Once you've got a sterile fermenter (the big round thing with the lid on it and the tap at the bottom) you pour in the can of premixed malt and hop extracts, add a kilo of your choice of extra fermentable goodness (white sugar, dextrose, malt, a combo.... hell, if you're making stout chuck in a can of condensed milk *droool*), stir it all up with some hot water, fill up with tap water to the 23 litre mark, throw in your yeast and stick the lid on.

It CAN get complicated. Different types of beer use different types of yeasts, which have a different ideal fermenting range. Keep in mind that if you aren't at all fussy about your beer, and you just want something vaguely beer flavoured, with a bit of an alocholic boost, for drinking after a hot day in the garden - temperature control aint that important.
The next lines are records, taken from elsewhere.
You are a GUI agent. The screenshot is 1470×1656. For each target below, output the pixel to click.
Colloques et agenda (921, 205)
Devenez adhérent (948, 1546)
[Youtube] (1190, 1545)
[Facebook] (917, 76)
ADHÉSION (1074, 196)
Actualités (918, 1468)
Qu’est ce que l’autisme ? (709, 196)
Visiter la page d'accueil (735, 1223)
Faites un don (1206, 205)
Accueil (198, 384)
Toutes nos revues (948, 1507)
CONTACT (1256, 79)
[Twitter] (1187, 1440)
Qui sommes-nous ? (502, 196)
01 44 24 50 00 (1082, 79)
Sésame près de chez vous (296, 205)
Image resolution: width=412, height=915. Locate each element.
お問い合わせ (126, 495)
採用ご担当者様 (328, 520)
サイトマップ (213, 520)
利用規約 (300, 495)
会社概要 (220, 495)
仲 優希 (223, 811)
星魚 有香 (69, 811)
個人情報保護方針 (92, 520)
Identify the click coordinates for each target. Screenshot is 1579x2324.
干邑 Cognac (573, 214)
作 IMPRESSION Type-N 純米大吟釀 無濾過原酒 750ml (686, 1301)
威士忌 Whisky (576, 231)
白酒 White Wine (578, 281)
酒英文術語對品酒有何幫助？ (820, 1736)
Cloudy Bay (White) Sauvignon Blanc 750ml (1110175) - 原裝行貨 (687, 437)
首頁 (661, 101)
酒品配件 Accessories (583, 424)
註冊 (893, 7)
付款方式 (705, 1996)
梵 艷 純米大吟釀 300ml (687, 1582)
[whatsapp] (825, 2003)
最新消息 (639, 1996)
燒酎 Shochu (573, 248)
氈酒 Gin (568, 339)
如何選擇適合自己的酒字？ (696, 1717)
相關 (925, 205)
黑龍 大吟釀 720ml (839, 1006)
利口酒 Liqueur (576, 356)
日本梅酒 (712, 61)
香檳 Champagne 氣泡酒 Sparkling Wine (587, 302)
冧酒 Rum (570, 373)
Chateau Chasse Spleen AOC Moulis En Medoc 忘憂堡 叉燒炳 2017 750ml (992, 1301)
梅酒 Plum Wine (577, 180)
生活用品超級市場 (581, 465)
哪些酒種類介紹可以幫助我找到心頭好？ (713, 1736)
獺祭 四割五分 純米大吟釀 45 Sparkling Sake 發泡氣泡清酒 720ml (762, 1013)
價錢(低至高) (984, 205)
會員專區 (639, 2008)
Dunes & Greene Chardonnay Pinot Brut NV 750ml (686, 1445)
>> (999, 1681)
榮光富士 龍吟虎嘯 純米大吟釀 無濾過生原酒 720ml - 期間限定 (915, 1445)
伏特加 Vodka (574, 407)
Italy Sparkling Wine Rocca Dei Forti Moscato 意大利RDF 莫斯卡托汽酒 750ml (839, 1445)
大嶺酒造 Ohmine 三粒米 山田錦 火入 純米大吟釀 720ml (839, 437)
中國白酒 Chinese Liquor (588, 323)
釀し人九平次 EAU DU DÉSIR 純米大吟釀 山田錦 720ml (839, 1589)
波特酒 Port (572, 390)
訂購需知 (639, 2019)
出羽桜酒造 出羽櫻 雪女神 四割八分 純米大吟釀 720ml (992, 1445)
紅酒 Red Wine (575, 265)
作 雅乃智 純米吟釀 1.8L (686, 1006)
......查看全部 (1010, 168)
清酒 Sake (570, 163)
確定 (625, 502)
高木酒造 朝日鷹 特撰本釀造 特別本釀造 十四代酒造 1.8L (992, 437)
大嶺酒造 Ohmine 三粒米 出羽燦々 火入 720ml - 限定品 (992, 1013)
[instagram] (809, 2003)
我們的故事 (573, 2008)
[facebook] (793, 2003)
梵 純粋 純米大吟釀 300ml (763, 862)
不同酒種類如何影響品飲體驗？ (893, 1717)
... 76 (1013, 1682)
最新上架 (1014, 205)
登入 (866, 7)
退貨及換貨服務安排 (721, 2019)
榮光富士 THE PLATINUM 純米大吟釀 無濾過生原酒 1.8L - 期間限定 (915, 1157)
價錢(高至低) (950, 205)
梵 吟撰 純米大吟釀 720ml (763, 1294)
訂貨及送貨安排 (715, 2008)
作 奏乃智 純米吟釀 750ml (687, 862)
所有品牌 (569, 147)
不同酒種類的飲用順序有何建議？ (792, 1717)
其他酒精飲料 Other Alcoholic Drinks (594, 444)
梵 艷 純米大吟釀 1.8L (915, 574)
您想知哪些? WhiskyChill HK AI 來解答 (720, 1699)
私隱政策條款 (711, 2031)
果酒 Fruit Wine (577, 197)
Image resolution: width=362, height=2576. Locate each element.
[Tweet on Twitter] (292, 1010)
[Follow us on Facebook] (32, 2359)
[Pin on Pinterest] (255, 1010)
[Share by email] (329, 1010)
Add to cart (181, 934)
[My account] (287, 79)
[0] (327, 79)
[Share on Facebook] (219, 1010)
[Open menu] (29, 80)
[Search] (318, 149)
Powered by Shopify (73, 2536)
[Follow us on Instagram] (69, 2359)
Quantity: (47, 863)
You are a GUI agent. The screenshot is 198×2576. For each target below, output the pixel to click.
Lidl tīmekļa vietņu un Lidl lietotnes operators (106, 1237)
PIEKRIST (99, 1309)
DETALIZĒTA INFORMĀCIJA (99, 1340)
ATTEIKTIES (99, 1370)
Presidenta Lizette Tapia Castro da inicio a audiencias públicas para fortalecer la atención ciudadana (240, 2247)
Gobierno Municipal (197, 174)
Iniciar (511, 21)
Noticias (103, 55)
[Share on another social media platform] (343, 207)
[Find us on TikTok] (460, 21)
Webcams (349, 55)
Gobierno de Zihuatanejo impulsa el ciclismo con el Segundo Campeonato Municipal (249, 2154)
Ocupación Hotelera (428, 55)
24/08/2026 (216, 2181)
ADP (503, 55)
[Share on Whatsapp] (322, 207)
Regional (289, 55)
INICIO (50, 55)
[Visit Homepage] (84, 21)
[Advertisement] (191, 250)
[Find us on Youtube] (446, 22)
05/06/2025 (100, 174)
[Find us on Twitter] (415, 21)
If you want something specific, like a german lager clone, you need to get fussy both with your yeasts and possibly whether or not you go the whole hog and malt and mash your own grains to get the goodies to brew the beer from in the first place.

I'm lazy, I use the can options above. I have a heat mat for brewing when it's cold. Somewhere I have a thingy that you plug in between the powerpoint and a fridge, with which to set the fridge temp to about 12 degrees which is perfect for lager brewing. I've not used it, because my brew fridge died.

Anyhow once your beer has fermented as much as it's going to (there's a small art to determining this effectively - it uses a thing called a hydrometer. It comes with the kit, and is fully explained, so I"m not going to!), put it in sterile bottles with a little extra sugar (comes in handy pre-measured doses in tablet form from - you guessed it - Coopers!), stick on your lids, and let it sit for a couple of weeks. Then drink it.

Another thing I've been doing lately is brewing some cider. It's quite possibly even EASIER to do than beer. All you need to do is get yourself a set of these and then you can follow said directions to your heart's content. I use bought long life juice. Apple and blackcurrant is the preferred choice here, because it's quite difficult to find Apple and berry where I am. Sometimes I spice it up with some nutmeg and cinnamon when I add a little bit of sugar in it - for extra kick.

So enjoy the hot water by making your own cooling beverages!

PS despite the heat, it will soon be tomato time again. I'll be taking 2 weeks off work this time round. We ran out of sauce, pasta sauce and soup, and I'm also down to my last jars of passata, so I really really need to do more this time! I shall endeavor to take photo blog type things of this mammoth tomato effort!